Jon Kabat Zinn, mindfulness expert and founder of the Mindfulness-Based Stress Reduction (MBSR) program defines mindfulness as paying attention:
IN THE PRESENT MOMENT
IN A NON-JUDGEMENTAL WAY
Since I practice mindfulness myself, I understand firsthand just how challenging it can be to sit with all of the difficult thoughts and feelings that may arise. We’re so good at avoiding these things, but when we sit down to practice mindfulness there’s nowhere to hide. This can be scary stuff, but, with practice, it can be an incredibly powerful tool to help you improve your concentration, manage stress, increase your resilience, and more.
What is Mindfulness?
Mindfulness can be formal or informal (more on that below). In mindfulness practice, there is always something we are trying to keep our attention focused on. Often, especially in seated meditation, this is your breath. But it can also be a sound, the sensations in your body, or the features of a flower you’re looking at. I like to think about this thing that we’re focusing on as the “anchor” of our attention. The goal of mindfulness is to notice when your mind has wandered away from paying attention to that anchor and very gently bring it back to focus on the anchor again.
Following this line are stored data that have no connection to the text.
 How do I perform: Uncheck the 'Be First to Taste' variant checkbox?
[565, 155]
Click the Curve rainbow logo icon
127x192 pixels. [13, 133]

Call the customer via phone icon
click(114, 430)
The gentleness piece of this practice is one of the hardest parts, but it’s also one of the most important! Mindfulness should help you treat your mind in a compassionate and kind way. You’re not meant to treat it like a drill sergeant.
Being Kinder to Our Minds
One way to think of it is like this – imagine that your mind is like a puppy that has wandered off. Do you scold the puppy each time it wanders off? I wouldn’t recommend it! After all, it’s so cute and just figuring things out. Same thing for your mind. It is just figuring out how to do this mindfulness thing and it will need lots of practice. Very gently bring it back to what you were focusing on without getting mad at it.
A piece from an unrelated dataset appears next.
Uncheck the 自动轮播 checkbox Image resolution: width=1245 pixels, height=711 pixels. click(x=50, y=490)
The goal of mindfulness practice is not to keep your mind focused on the anchor as much as possible. Even seasoned meditators will tell you that they rarely achieve this. The goal is actually to get better and faster at noticing your mind has wandered off and bringing it back to the here and now. So actually, each time you notice your mind isn’t focused on the anchor you can give yourself a pat on the back – you’re strengthening your attention muscle!
Formal and Informal Mindfulness
When most people hear of mindfulness the first thing that comes to mind is seated meditation. This is considered “formal mindfulness” and can be a very effective way to practice mindfulness. However, it’s not for everyone and it can be challenging for some people who are just getting started.
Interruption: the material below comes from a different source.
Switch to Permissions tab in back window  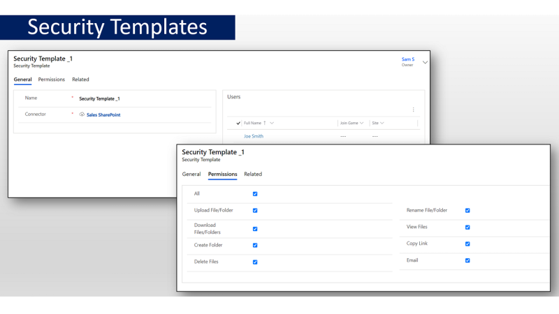click(51, 80)
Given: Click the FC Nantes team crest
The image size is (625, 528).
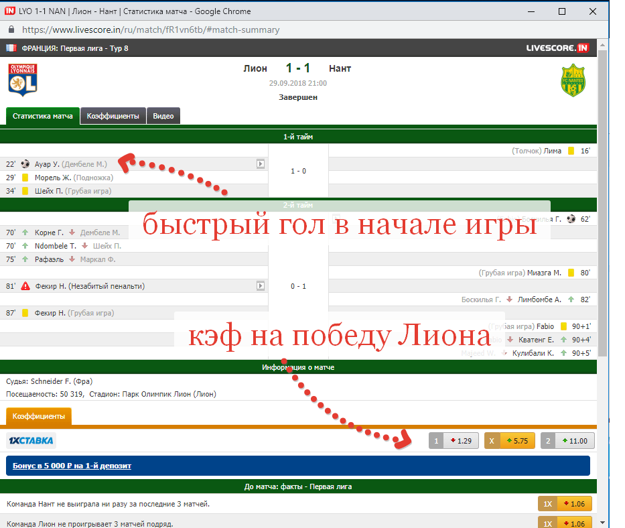Looking at the screenshot, I should click(573, 80).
If my clients are interested in practicing formal mindfulness together we explore how to create new habits around the practice so it can become a part of their daily routine. We also look at what sorts of tools may help support them as they’re practicing mindfulness. One of my favorite free tools is the Insight Timer app. It has more guided meditations than you could even complete in your lifetime. I recommend searching for “mindfulness,” “MBSR” or “mindful self-compassion” if you’re looking for some guided meditation tracks to follow.
Mindfulness On The Go
Informal mindfulness can also be called “mindfulness on the go.” This is a type of mindfulness practice that you can do throughout your day, with your eyes wide open. Here are some examples of informal mindfulness practice:
- Mindfully brush your teeth and notice when your mind wanders to your to-do list for the day
- Take a few mindful breaths when you’re stopped at a stop light
- Do a mindful check-in with your 5 senses: notice 1 thing you see, hear, touch, taste, and smell
- Mindfully play with your child or pet. If your mind wanders away just bring it back to what you’re doing at this very moment
- Mindful eating – noticing the tastes, textures, and smells with each bite of food you take
Ideally, we want to practice both formal and informal mindfulness. You can think about it as training for a sport like skiing. Going to the gym and doing cardio and certain focused strength training exercises will help immensely (this is like formal meditation), but outside of the gym, choosing to take the stairs, do a few stretches at your desk, or go on a quick walk will also help you to train for your sport even more.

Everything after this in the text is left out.